Rom (kath.net/DieWelt)
In der Kirche Santa Maria in Portico habe ich am Samstag für die ganze Kirche Christi und besonders die Anglikanischen Gemeinschaften gebetet, und das ist ja wohl in Ordnung so. Um ein Haar wäre mir dabei aber auch noch eine Bitte für die Rückkehr des perfiden Albion in den Hafen der Wahrheit rausgerutscht.
Aua! Es ging gerade noch gut. Nichts passiert - obwohl die Gottesmutter wohl Verständnis für mich gehabt hätte. Hier hat sie schon ganz andere Bitten vernommen, wo sie in einem wunderbaren Bild präsent ist, das in Campitelli, im Herzen Roms - gleich hinter dem Ghetto im Juli 524 auf wunderbare Weise aufgetaucht sein soll.

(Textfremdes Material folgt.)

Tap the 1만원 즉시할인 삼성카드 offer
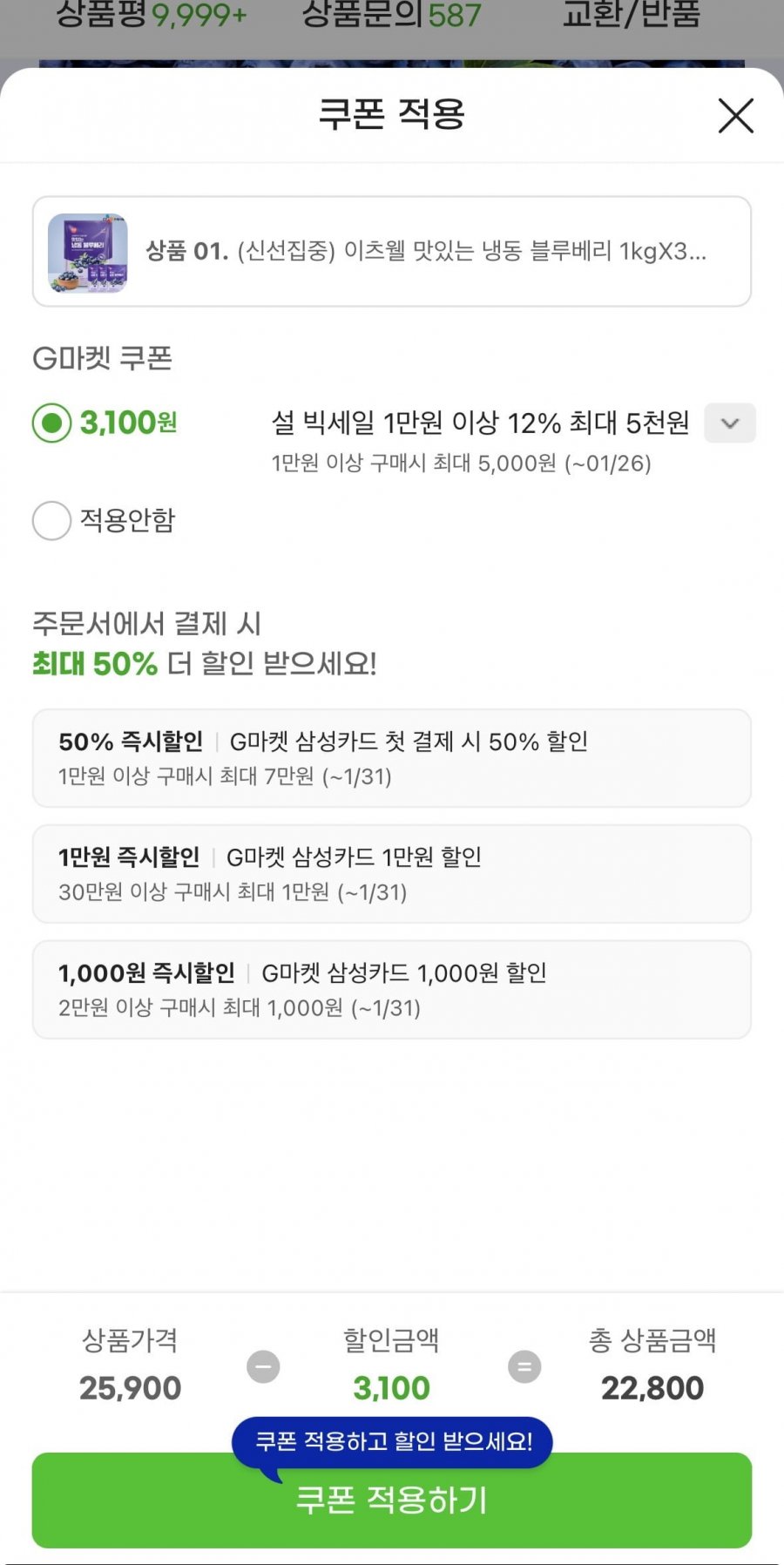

Manche Kunsthistoriker datieren die Emailarbeit zwar ins 11. Jahrhundert. Doch solch ein Widerspruch heißt in Rom nicht viel. Jedenfalls war das Bild viele Jahrhunderte lang ein beliebter Magnet der Römer, bei ihren verschiedenen Nöten von denen die immer wiederkehrende Pest nicht die geringste war. Nach der Seuche von 1656 ließen daher der Senat und Papst Alexander VII. den heutigen Bau aus Dankbarkeit für das Gnadenbild errichten, in einem verschwenderischen Spiel von Licht und Schatten, in dem das Bildnis selbst über dem Hochaltar seitdem fast verschwindet in einem barocken Goldwolkengewitter.
Nur über eine enge verschwiegene Wendeltreppe kann seitdem noch von Nahem betrachtet werden, was schon so viele Heilige Roms entzückt hat: die far-away eyes Marias mit dem munteren Kerlchen auf ihrem Schoß, der die Bibel auf dem Schoß hat. Alles ist rätselhaft. Ohne Zweifel aber wurde unter dieser Ikone im Jahr 1747 erstmals eine Messe für die Rückkehr Englands gelesen (etwa nach der Vorstellung , nach der in unserer Zeit auch die Wiedervereinigung Deutschlands glücklich exekutiert wurde: durch Beitritt eben, damit die Insel der Heiligen zum einzigen Hafen der Wahrheit und des Glaubens zurückkehre).
Auf diese Idee war natürlich kein Römer, sondern ein Schotte gekommen, Henry Stuart, der Duke of York und damaliger Kardinalspriester dieser Kirche. Seitdem brach das Gebet in diesem Anliegen nie ab. Im Jahr 1898 ließ Papst Leo XIII. hier erstmals drei Tage lang darum beten, dass überhaupt die ganze Christenheit wieder zu einer Herde unter einem Hirten werde. Es war der Beginn der ökumenischen Bewegung. Die Anglikaner im Besonderen aber wurden darüber nicht vergessen. Samstag für Samstag wird hier weiter für sie gebetet. Inzwischen ist das Flehen für sie schon 13.676 Mal zum Himmel gedrungen.
Aus der ursprünglichen Bitte ist darüber längst ein mildes Gebet um die Umkehr aller Christen geworden. Doch was heißt das, wo die Queen nun den Papst einlädt und Teile der Anglikaner um Übernahme in die römische Kirche bitten? Dass Beten hilft? Natürlich hilft es. Dass steter Tropfen den Stein höhlt? Sowieso. - Doch am Samstag meine ich auch gesehen zu haben, wie die Madonna ihrem Sohn plötzlich ein Auge gekniffen hat.